ATSH — because TRH stimulation drives TSH, so losing TRH causes TSH to rise
BACTH — because cortisol negative feedback is disrupted
CProlactin — because dopamine normally tonically suppresses it, and stalk damage stops dopamine delivery
DGrowth hormone — because IGF-1 negative feedback can no longer reach the pituitary
Prolactin is the exception to the general rule that hypothalamic inputs are stimulatory. Dopamine, secreted by the hypothalamus, tonically *inhibits* prolactin release. When the stalk is cut and dopamine cannot reach the anterior pituitary, this tonic brake is removed — prolactin secretion rises. By contrast, TSH, ACTH, and the gonadotropins all fall after stalk damage because their hypothalamic *releasing* hormones are cut off. Recognizing prolactin's inhibitory control is essential for correctly predicting and diagnosing pituitary stalk lesions.
Question 3 True / False
In the hypothalamic-pituitary-thyroid axis, rising T3/T4 levels suppress both TRH secretion from the hypothalamus and TSH responsiveness in the anterior pituitary, maintaining hormone levels within a narrow range.
TTrue
FFalse
Answer: True
The HPT axis uses dual-site negative feedback: thyroid hormones act on both the hypothalamus (to suppress TRH release) and the anterior pituitary (to decrease TSH secretion and reduce pituitary sensitivity to TRH). This redundancy makes the regulation more precise and robust. When T3/T4 levels are too high, both suppression points activate simultaneously, rapidly reducing the drive to produce more hormone. The same three-tier negative feedback architecture applies to the HPA and HPG axes.
Question 4 True / False
If both ACTH and cortisol are simultaneously low, the most likely defect is in the adrenal glands failing to produce cortisol.
TTrue
FFalse
Answer: False
Primary adrenal failure (Addison's disease) produces low cortisol but *elevated* ACTH — the loss of cortisol negative feedback removes the brake on the pituitary and hypothalamus, driving ACTH up in a futile attempt to stimulate the failing glands. Low cortisol with *low* ACTH points to a pituitary or hypothalamic defect (secondary or tertiary adrenal insufficiency): the pituitary is not producing enough ACTH to drive cortisol production, so both tiers are low. Simultaneously low ACTH and cortisol rules out primary adrenal failure and points up the cascade.
Question 5 Short Answer
A patient presents with low cortisol. Explain how measuring ACTH simultaneously helps a clinician determine whether the problem is in the adrenal glands, the pituitary, or the hypothalamus.
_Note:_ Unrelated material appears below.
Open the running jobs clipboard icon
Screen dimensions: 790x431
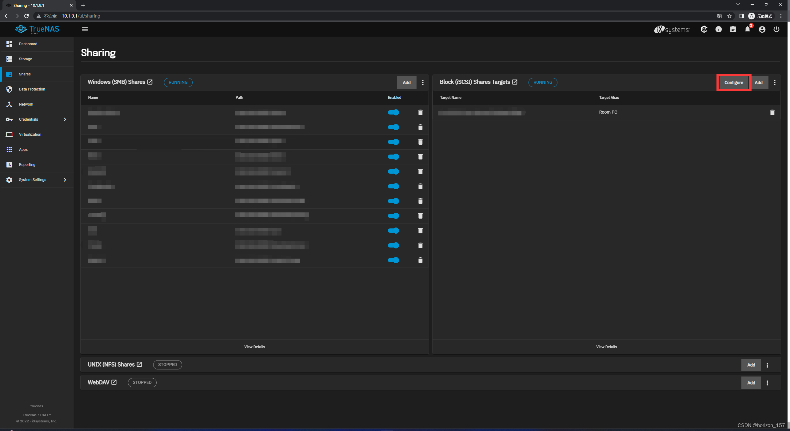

Think about your answer, then reveal below.
Model answer: The HPA axis is a three-tier cascade: hypothalamus (CRH) → pituitary (ACTH) → adrenal cortex (cortisol). Cortisol feeds back negatively to suppress both tiers above it. Measuring ACTH alongside cortisol localizes the defect: (1) Low cortisol + high ACTH = primary adrenal insufficiency — the adrenal glands are failing, negative feedback is lost, and ACTH is elevated trying to stimulate them. (2) Low cortisol + low ACTH = secondary (pituitary) or tertiary (hypothalamic) insufficiency — the upstream signal is absent, so neither ACTH nor cortisol is being produced. If further localization is needed, measuring CRH or doing a stimulation test distinguishes pituitary from hypothalamic origin.
This diagnostic framework is one of the most clinically powerful applications of understanding feedback loops. Without knowing the feedback structure, you might assume all low-cortisol conditions look the same. The feedback architecture turns two measurements into a complete map of where in the cascade the defect lies — a principle that generalizes to every axis (HPT, HPG) and guides both diagnosis and treatment selection.